Das Belvedere besitzt die weltweit größte Sammlung von Klimt-Gemälden. Ob dieser Befund stimmt, wenn man in Zollfreilager in Hongkong schaut, sei dahingestellt: Zahlreiche Top-Gemälde des Wiener Jugendstil-Idols landeten zuletzt dort.

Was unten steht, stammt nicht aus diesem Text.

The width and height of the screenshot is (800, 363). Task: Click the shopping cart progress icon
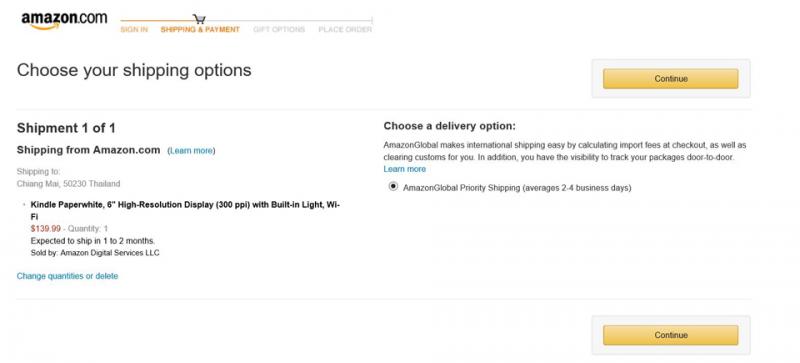tap(199, 19)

An dem durch Restitutionen und private Vergleiche entfachten Klimt-Konjunkturaufschwung am globalen Kunstmarkt kann das Bundesmuseum nicht direkt partizipieren (sieht man einmal von der mäßig erfolgreichen Zerstückelung der „Kuss“-Ikone in digitale NFT-Zertifikate ab). Indirekt nutzt das Museum die Dynamik sehr wohl: Die Belvedere-Werkstätten sind Kompetenzzentrum für die Restaurierung und technische Analyse von Klimt-Gemälden, und so schicken private Eigentümer ihre Top-Werke gerne mal nach Wien. Das Museum darf diese im Austausch für die Serviceleistung dann öffentlich präsentieren. 

Die bis 5. 10. laufende Sonderschau, die das letzte große unvollendete Klimt-Werk „Die Braut“ (1917/’18) in den Fokus rückt, ist im Rahmen solcher Arrangements zu sehen – allerdings ist das Bild, das sich beim Tod Klimts noch in dessen Atelier in der Feldmühlgasse in Hietzing befand, seit 2013 als Leihgabe der Klimt-Foundation ans Belvedere angedockt.

Gastspiel

Die genannte Stiftung, ein wichtiger Player im Klimt-industriellen Komplex, baut auf der Sammlung der Ursula Ucicky, Witwe des Regisseurs Gustav Ucicky, auf. Dieser hatte – als unehelicher Sohn Klimts – eine große Sammlung zusammengetragen, dabei aber teils auch die Notlage jüdischer Sammler ausgenutzt. Bei zwei kapitalen Werken einigte sich die Stiftung später auf einen Vergleich mit Erben, was Ansprüche Letzterer befriedigte, aber auch die Kassen der Stiftung füllte. Diese kümmert sich damit seitdem um Leihgaben, Ausstellungen sowie den Erwerb von Klimt-Archivalien. Mit der Geschichte Ucickys, der u. a. den NS-Propagandafilm „Heimkehr“ gedreht hatte, geht die Stiftung, höflich gesagt , zurückhaltend um – im Belvedere wurde erst nach einem kritischen Bericht der Presse ein überarbeiteter Wandtext hinzugefügt.

Die Schau im Oberen Belvedere mit vielen Foto-Wandtapeten ist zwar recht dünn ausgerollt, aber doch ein gutes Angebot für alle, die sich gern in Klimts Lebenswelt und seinen Arbeitsprozess vertiefen. Im ersten Raum empfangen Zeitgenossen, die mit Klimt zu tun hatten und ihn – u. a. auch für Fitnessübungen – besuchten. Noch näher an Klimt sind die Seiten aus einem Notizbuch, das von der Stiftung erworben wurde und vorbereitende Skizzen zeigt. Die Deutung des Figuren-Arrangements bleibt freilich vage – zumal der Titel „Die Braut“ nicht von Klimt selbst stammt. 

Sandra Tretter, wissenschaftliche Leiterin der Klimt-Foundation, legt eine Verbindung zu Arthur Schnitzlers Novelle „Die Braut“ nahe, in der sich eine junge Frau zwischen einem impulsiven, triebgesteuerten Leben und einem Heiratsantrag zu entschieden hat. Der Literat und der Maler kannten einander, doch wer hier wen beeinflusste, bleibt Spekulation.